A 20ª Parada da Cidadania e do Orgulho LGBTQIA+ trouxe para as ruas o colorido da bandeira do arco-íris e milhares de mãos e gritos de resistência não só da comunidade de Campo Grande como também caravanas de Anastácio, Aquidauana, Dourados, Naviraí, Ponta Porã, Coxim e Corumbá.
Do alto do trio, no percurso feito a partir da Rua Barão do Rio Branco passou pelas ruas Padre João Crippa, Dom Aquino e Avenida Calógeras, a precursora do movimento, presidente de honra da Associação das Travestis e Transexuais de Mato Grosso do Sul e realizadora da Parada, Cris Stefany entoa o significado de cidadania.
“A rua é nossa, e nós precisamos ocupar estes espaços, precisamos dizer para a população campo-grandense o quanto nós somos acolhedores, e que não tem espaço para LGBTfobia em Campo Grande, que não tem espaço para racismo, discriminação”, diz Cris.
Resistência e Direito
De cocar cor de rosa e a faixa de Miss Trans Plus Size, a acadêmica de Serviço Social Samantha Terena é uma das pessoas que saiu às ruas levando orgulho. “Sou uma mulher trans indígena, e o que significa isso? Resistência, garra e coragem de quem quer igualdade e respeito pela nossa identidade”, milita.
Subsecretário de Políticas Públicas LGBTQIA+, Vagner Campos, enfatiza a importância da 20ª Parada da Cidadania e do Orgulho. “Sinaliza que Mato Grosso do Sul tem políticas públicas voltadas para essa população. Este é o momento de celebrar as conquistas, e mostrar o quão fundamental é fazermos essa parceria Governo do Estado, Prefeitura de Campo Grande e sociedade civil para levarmos às ruas uma parada cada vez mais organizada, produzida e que tem a figura da Linn da Quebrada fechando a nossa luta”.
Com a plaquinha feita de papelão, Elis Brittes Onça, chegou à praça acompanhada da mãe para ensinar muita gente grande sobre o direito de ser e amar quem quiser.

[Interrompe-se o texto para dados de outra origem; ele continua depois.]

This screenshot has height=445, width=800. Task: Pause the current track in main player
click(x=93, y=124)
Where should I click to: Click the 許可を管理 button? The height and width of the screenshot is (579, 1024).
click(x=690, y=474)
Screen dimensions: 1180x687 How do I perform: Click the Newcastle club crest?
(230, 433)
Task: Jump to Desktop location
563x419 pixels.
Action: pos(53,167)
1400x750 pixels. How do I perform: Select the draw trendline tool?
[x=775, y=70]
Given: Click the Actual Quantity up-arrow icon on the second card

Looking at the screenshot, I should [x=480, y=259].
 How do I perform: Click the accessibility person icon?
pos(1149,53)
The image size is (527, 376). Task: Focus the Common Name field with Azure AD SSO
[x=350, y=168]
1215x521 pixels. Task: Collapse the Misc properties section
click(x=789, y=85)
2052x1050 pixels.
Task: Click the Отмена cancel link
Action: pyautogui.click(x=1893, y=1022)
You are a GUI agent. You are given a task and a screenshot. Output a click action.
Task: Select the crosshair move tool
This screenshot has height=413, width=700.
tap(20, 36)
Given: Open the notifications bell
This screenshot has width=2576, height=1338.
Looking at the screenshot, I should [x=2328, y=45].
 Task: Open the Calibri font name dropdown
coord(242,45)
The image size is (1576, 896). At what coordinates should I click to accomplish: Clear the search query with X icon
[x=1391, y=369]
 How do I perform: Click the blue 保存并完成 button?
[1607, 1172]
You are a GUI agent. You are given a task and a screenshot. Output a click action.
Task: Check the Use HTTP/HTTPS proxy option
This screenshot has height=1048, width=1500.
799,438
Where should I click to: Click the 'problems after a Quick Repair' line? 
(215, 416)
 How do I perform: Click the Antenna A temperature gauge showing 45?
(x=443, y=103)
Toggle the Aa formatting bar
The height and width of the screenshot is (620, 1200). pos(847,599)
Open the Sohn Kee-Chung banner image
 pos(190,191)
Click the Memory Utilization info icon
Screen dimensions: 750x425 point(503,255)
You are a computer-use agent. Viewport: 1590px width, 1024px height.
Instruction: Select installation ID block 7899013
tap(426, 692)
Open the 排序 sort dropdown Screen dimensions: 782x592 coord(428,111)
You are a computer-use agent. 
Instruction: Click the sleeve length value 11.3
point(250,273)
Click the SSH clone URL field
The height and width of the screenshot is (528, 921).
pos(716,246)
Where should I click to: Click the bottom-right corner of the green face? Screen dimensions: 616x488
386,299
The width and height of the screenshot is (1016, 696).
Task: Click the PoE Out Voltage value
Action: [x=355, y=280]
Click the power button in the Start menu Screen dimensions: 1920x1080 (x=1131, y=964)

A menininha deu o recado do que deseja para a mãe e toda população LGBTQIA+.
“Aqui está escrito direito. Direito a ser respeitado, a amar, a dignidade e a viver. É o conceito que eu queria passar”, explica Elis do alto dos seus 8 aninhos.
Militar, a mãe sempre explicou à filha que teve um relacionamento com o pai e hoje se relaciona com uma mulher. “Ela cresce num mundo que cada vez tem avançado e conquistado mais. No entanto, algumas pessoas são preconceituosas”, contextualiza Anna Brites. Quando as duas pensaram num cartaz, Anna incentivou a filha a pensar. “Disse a ela para pensar o que era importante escrever. Ela falou respeito, e eu explique que mais do que respeito, tem gente que é agredida, que morre, aí a Elis disse: ‘já sei, direito’, e foi escrevendo quais direitos, a única palavra que sugeri foi dignidade, que ela ainda não conhecia”, descreve a mãe.